== Problem to work on ==
Copy exactly. Include the line containing "This screenshot has width=569, height=273.", every line after it, and the last line below, but no pictures.

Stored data
___

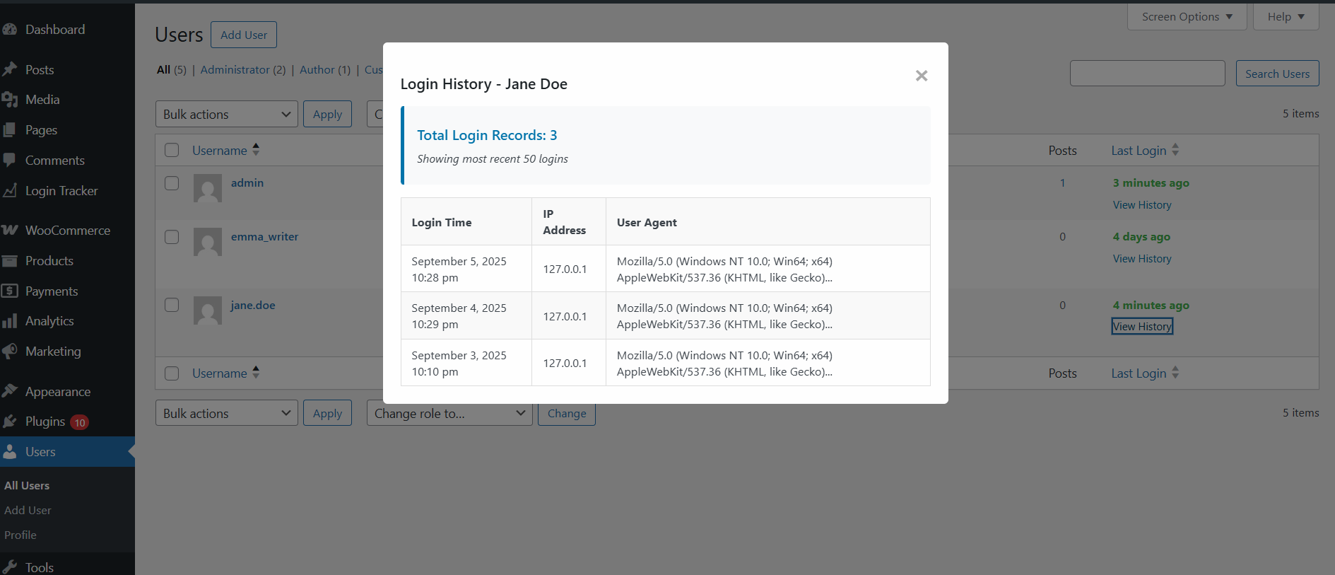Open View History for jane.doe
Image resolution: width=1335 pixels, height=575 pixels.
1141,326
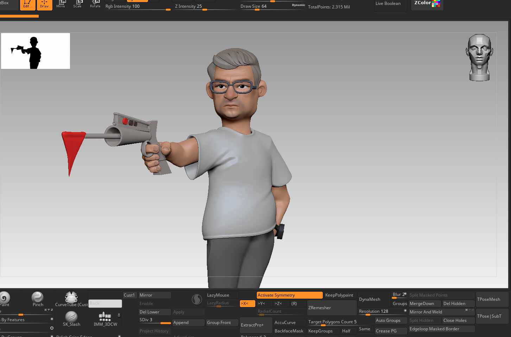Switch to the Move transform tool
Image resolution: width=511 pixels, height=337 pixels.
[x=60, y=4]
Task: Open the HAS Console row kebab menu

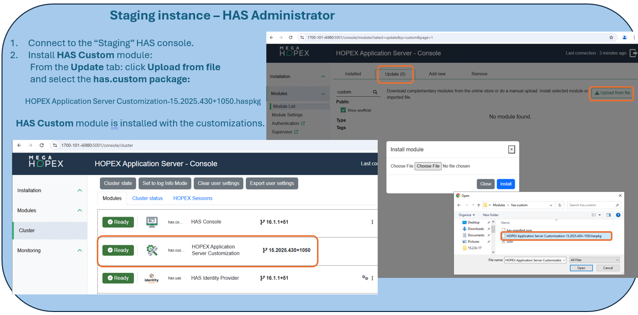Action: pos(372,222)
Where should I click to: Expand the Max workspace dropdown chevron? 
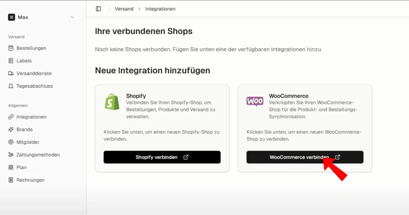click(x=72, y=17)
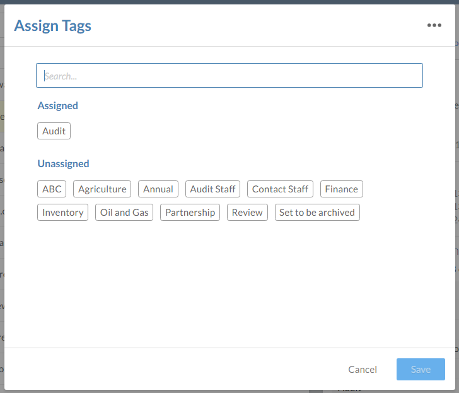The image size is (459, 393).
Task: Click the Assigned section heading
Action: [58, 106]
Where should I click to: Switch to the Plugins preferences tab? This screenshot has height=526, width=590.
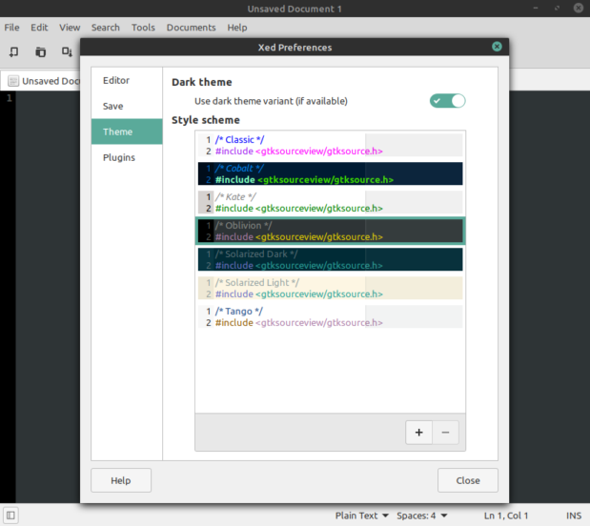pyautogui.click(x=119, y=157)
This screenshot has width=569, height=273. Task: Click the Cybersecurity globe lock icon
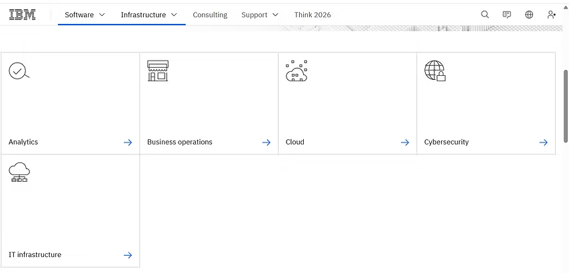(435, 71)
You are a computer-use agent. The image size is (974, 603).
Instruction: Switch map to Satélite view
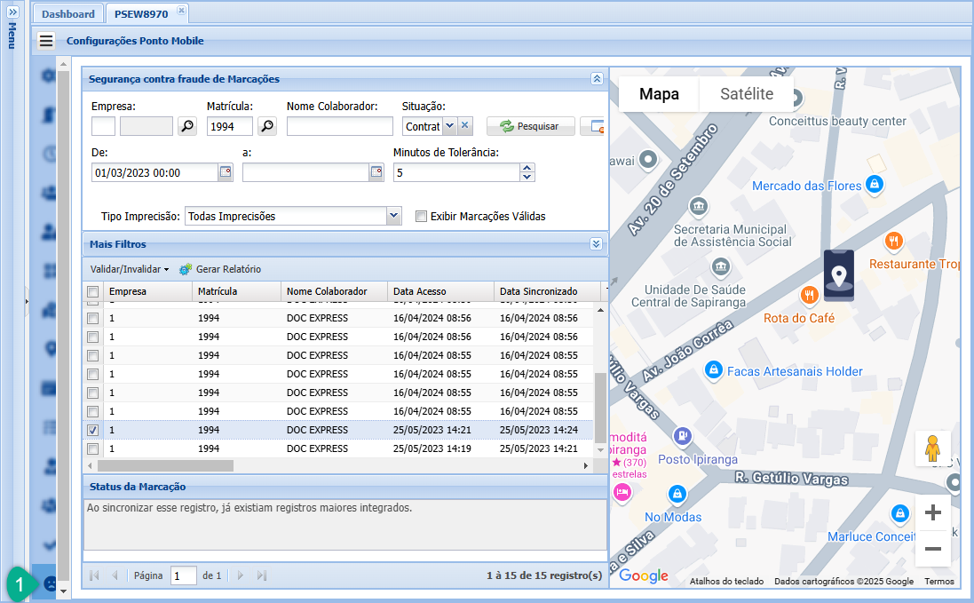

___

== Answer below ==
This screenshot has width=569, height=273. Task: Click the Cybersecurity globe lock icon
(435, 71)
You are a computer-use agent. The image size is (974, 603).
Instruction: Switch map to Satélite view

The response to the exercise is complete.